[Stored dataset items]

--

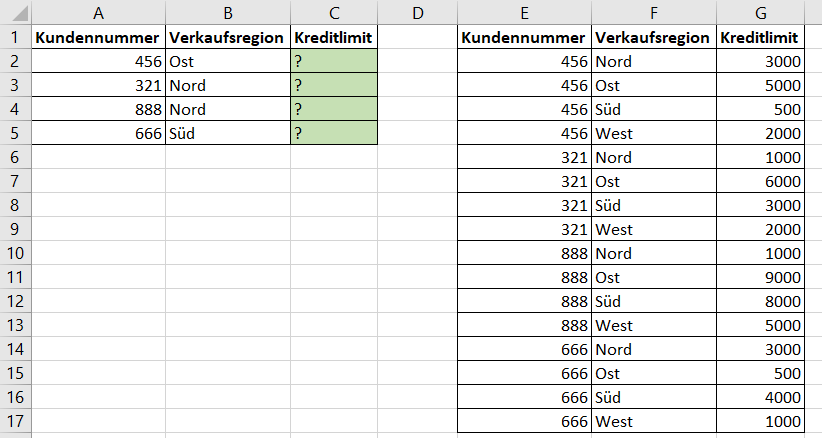
Task: Select cell A4 containing 888
Action: 99,109
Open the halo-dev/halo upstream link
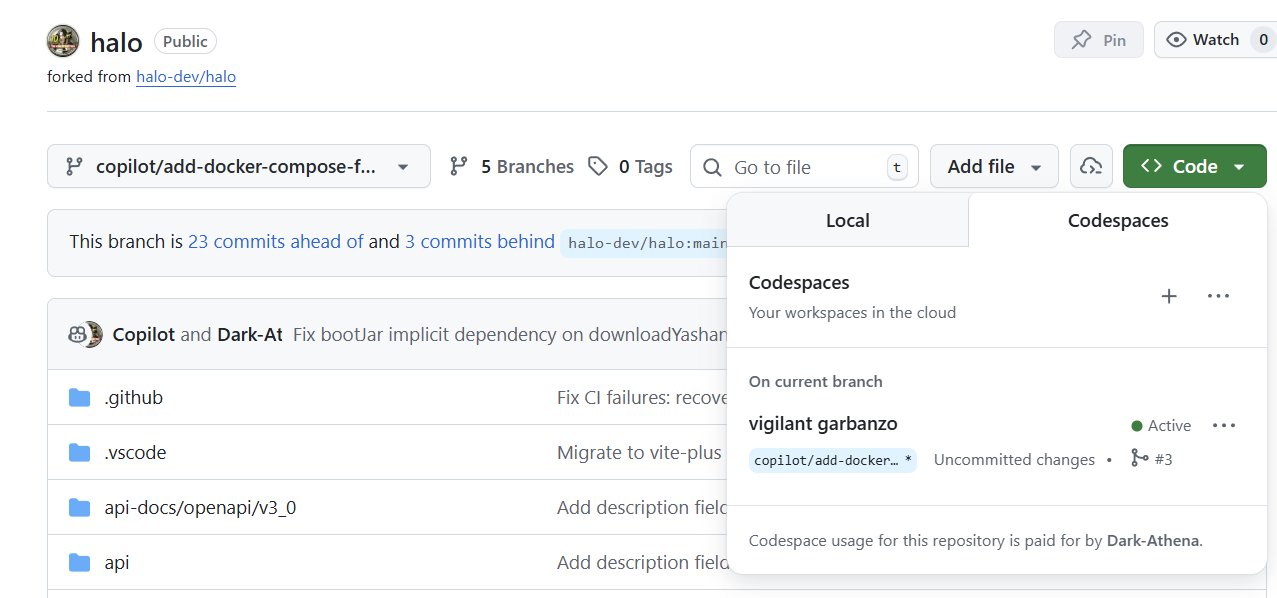This screenshot has width=1277, height=598. (186, 76)
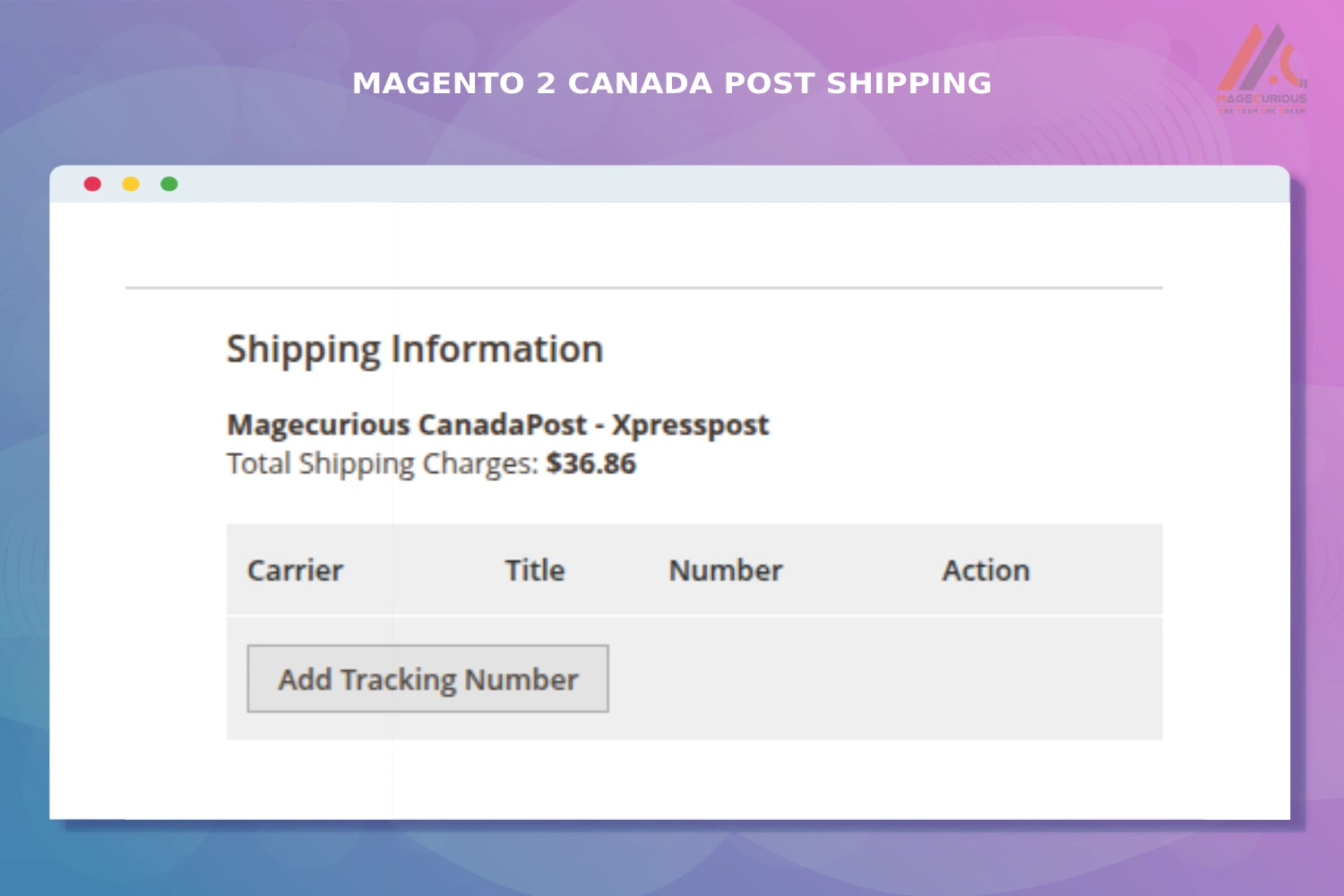Select the Number column header

pyautogui.click(x=726, y=571)
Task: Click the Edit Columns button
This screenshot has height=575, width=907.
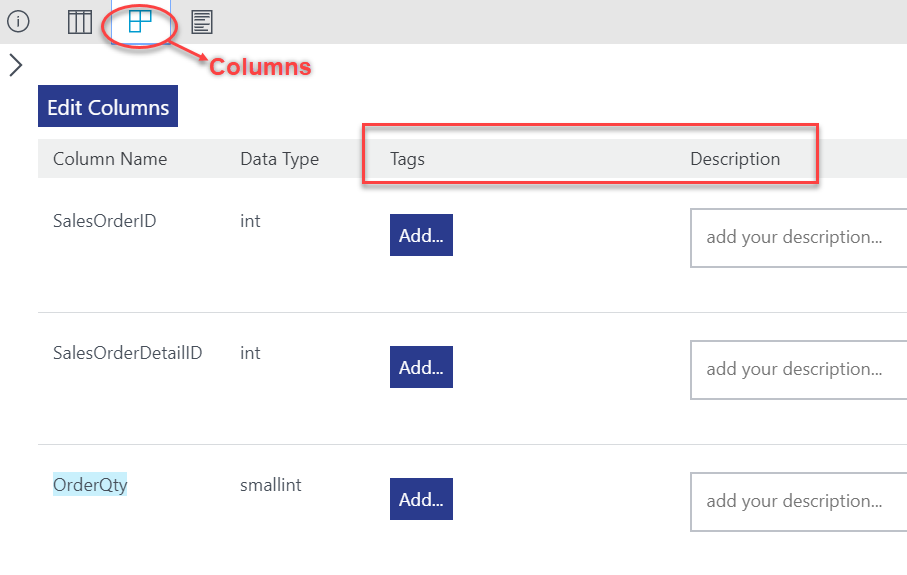Action: (x=108, y=107)
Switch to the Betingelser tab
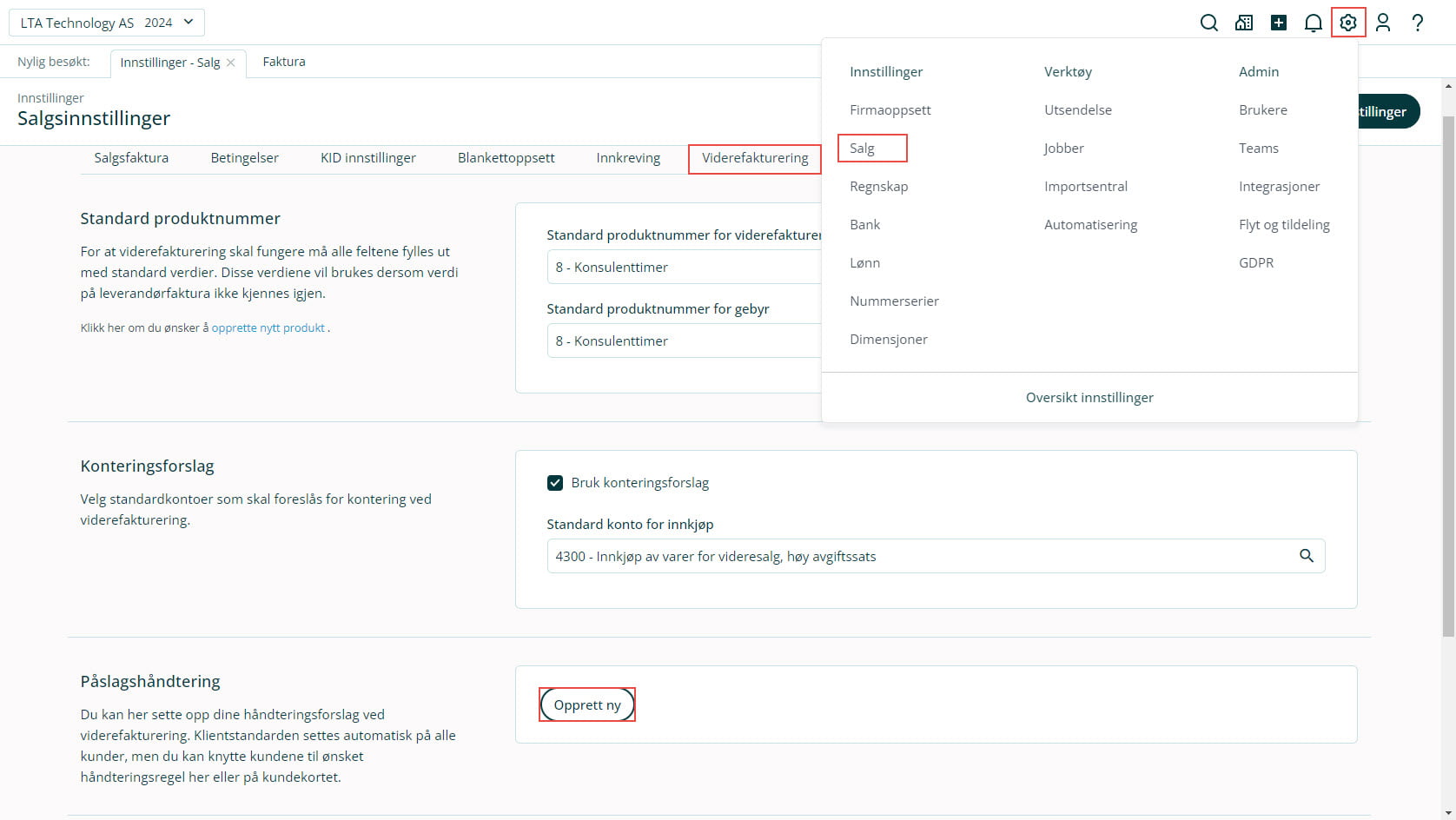 (244, 158)
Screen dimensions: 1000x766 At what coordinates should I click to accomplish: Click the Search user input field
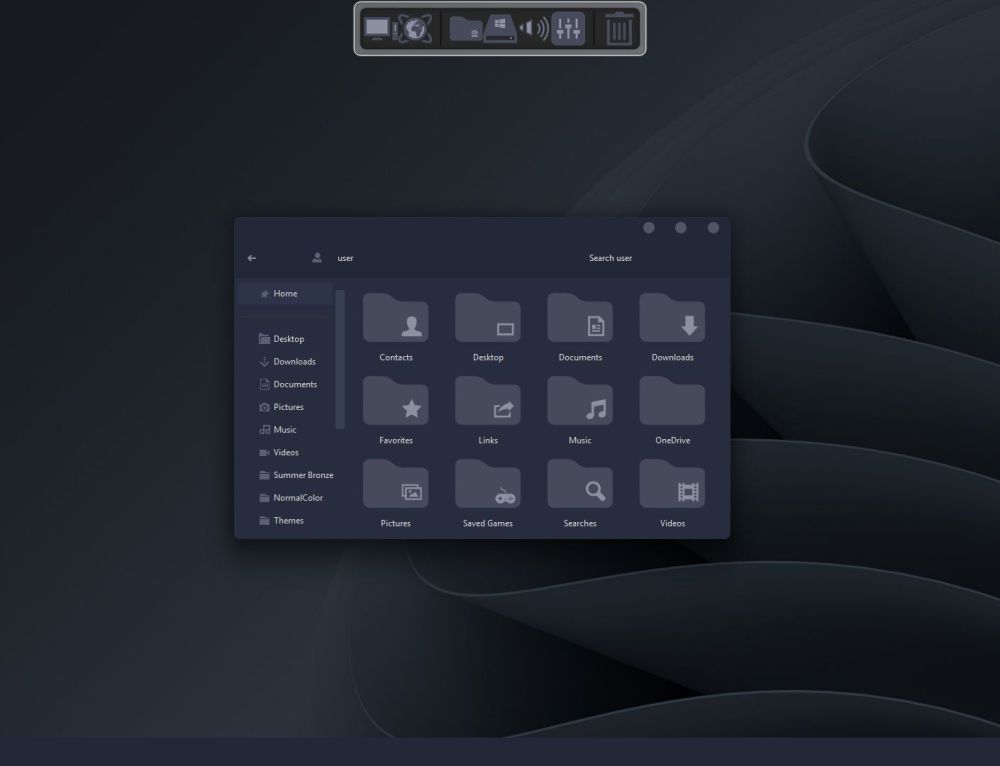611,258
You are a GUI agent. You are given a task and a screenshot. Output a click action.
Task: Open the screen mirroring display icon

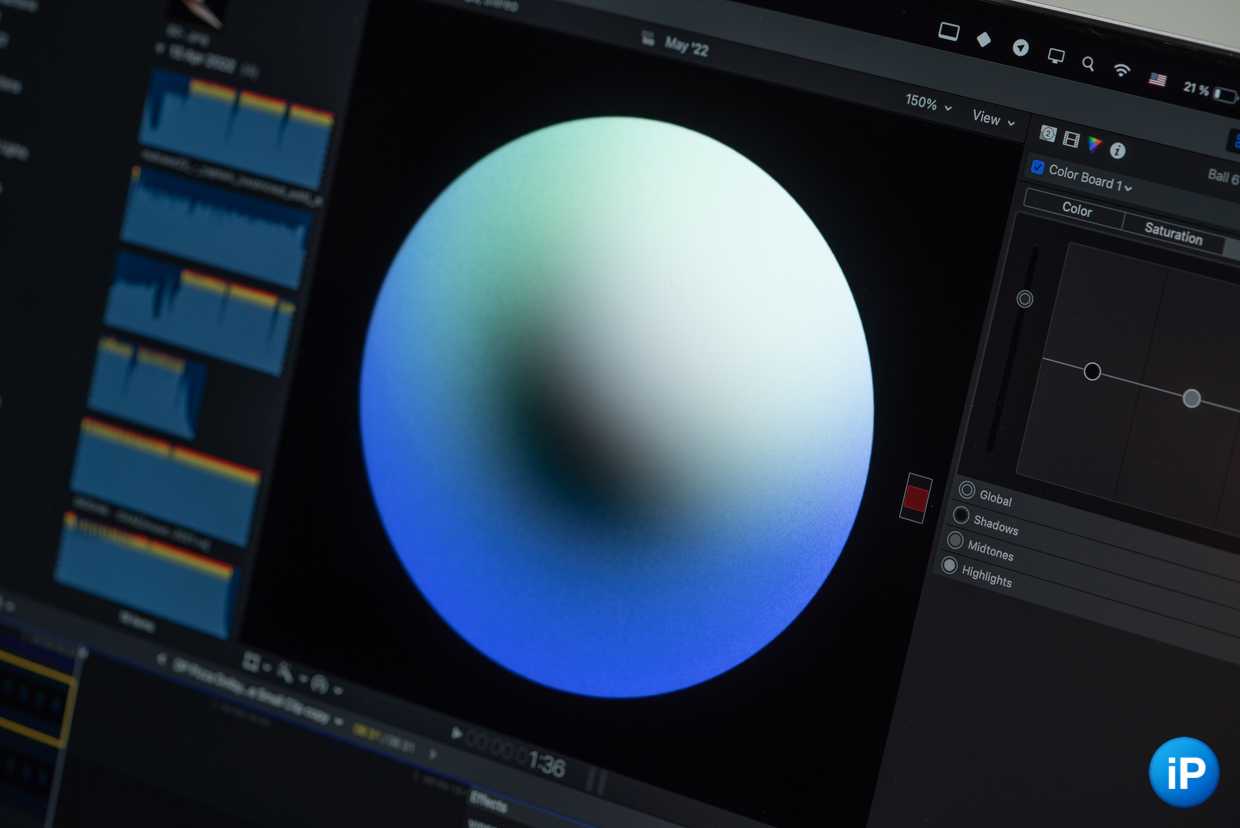pos(1056,55)
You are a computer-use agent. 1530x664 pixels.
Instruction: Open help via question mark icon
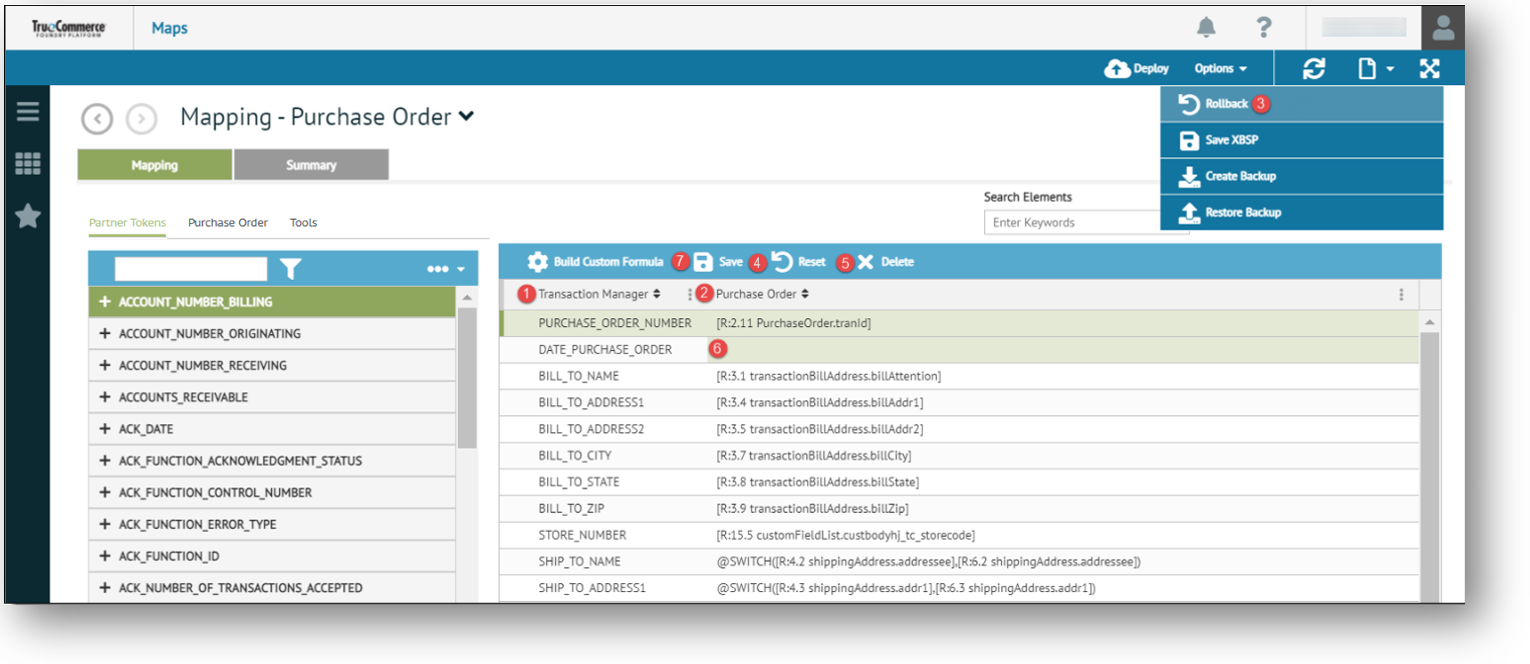click(1264, 28)
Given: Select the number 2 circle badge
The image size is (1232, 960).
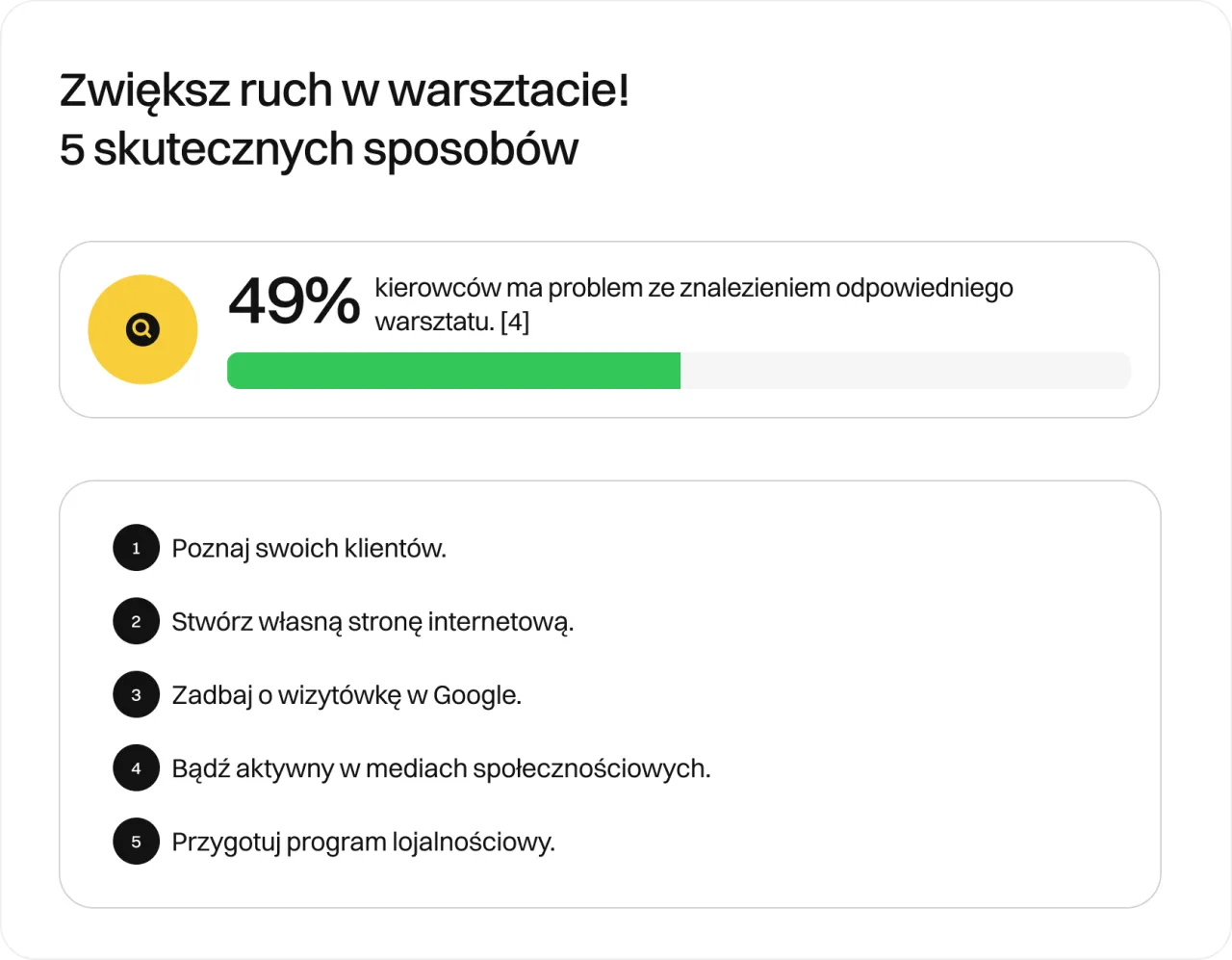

--

● Required work:
Nothing but the lines from the line holding "Task: Open the screen mirroring display icon" through the last line of the entries above is to be reproduced, exactly and without pictures.

● Written solution:
Task: Open the screen mirroring display icon

pos(1056,55)
You are a computer-use agent. 1530x664 pixels.
Instruction: Open help via question mark icon
click(1264, 28)
Given: Select the number 2 circle badge
The image size is (1232, 960).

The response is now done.